Sitemap XML Generator
Generate a sitemap.xml file from a list of URLs
About This Tool
Building a sitemap by hand once you have more than a couple dozen pages becomes pointless drudgery, and getting the schema right matters because search engines reject malformed files.
Paste a list of URLs (one per line) and get a valid sitemap.xml with proper schema, optional lastmod dates, change frequency hints, and priority values. The output is sorted by URL and limited to 50,000 entries per file as the spec requires — past that, you need a sitemap index pointing to multiple sitemaps.
Google officially says it ignores priority and changefreq, but Bing and other crawlers still read them, so they're worth setting if you have meaningful differentiation between pages. Lastmod is the field worth being accurate about — Google does use it to decide when to recrawl, and lying about it can cause unnecessary fetches and look spammy.
The sitemap protocol is straightforward: an XML file with a urlset root, individual url entries inside, each containing loc (the URL), optional lastmod (last modified date), changefreq (hint about how often it changes), and priority (relative importance, 0.0 to 1.0). The generator produces this with proper schema declaration and namespace, sorted alphabetically by URL for stable diffs across regenerations. The hard 50,000-URL or 50MB limit per file is enforced; past that, you need a sitemap index pointing to multiple split files.

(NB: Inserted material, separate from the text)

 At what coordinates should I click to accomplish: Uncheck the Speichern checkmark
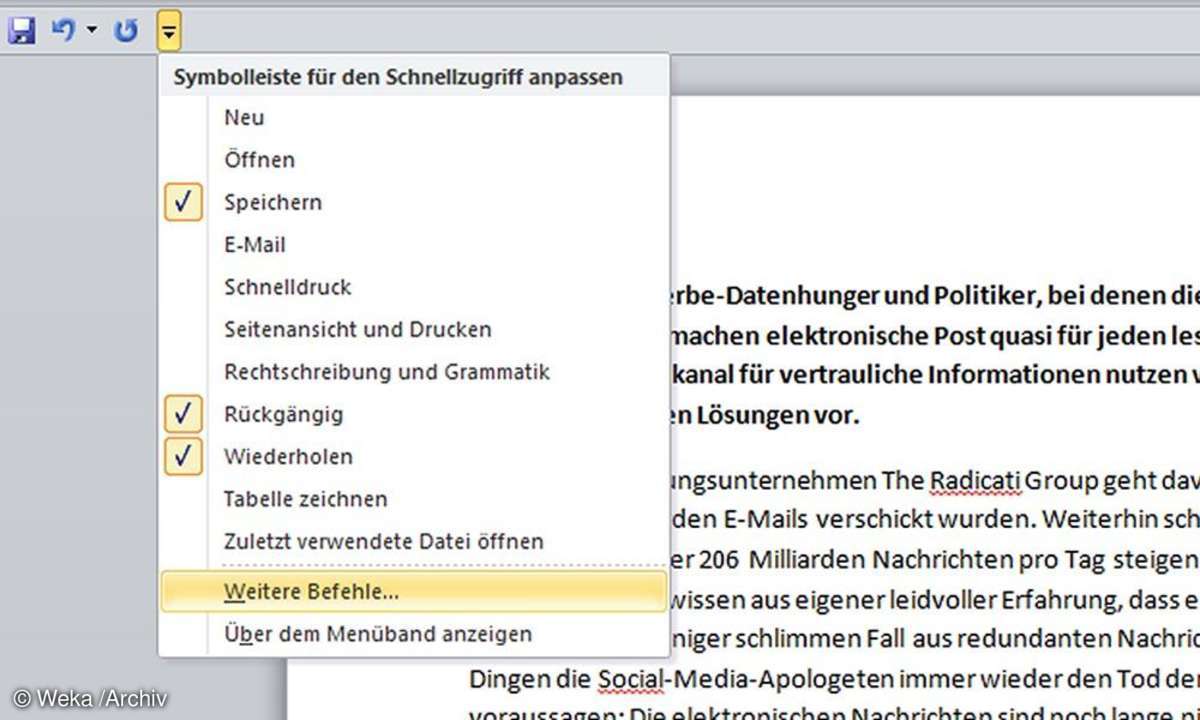coord(182,202)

The pain this addresses: managing a sitemap by hand for a site with hundreds or thousands of pages. Updating it correctly when you add or remove pages, getting the date format right (ISO 8601 in UTC), staying within size limits, validating the XML schema. None of this is hard individually; collectively it's a sustained effort that interferes with actually shipping content. Generating from a URL list short-circuits all of it.
Worked example: paste a list of 250 blog post URLs. Output is a 7KB XML file with each URL, today's date as lastmod, weekly changefreq, and 0.7 priority for blog posts (lower than the homepage's 1.0). Drop it in your site root as sitemap.xml, reference it in robots.txt, submit it via Google Search Console. From submission, indexing usually starts within hours and complete within a week for a small site. For larger sites, expect days to weeks for full crawl.

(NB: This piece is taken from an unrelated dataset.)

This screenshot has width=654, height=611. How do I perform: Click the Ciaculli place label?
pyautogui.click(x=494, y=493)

Where this can go wrong: lying about lastmod. Google explicitly tracks how accurate your sitemap dates are over time. If you update lastmod every day on every URL but the content doesn't actually change, Google deprioritizes the sitemap as a recrawl signal. The right behavior is to set lastmod to the actual date the page content changed, not the date the sitemap was generated. Many CMSes get this wrong, which is why Google trusts sitemap timestamps less than they used to.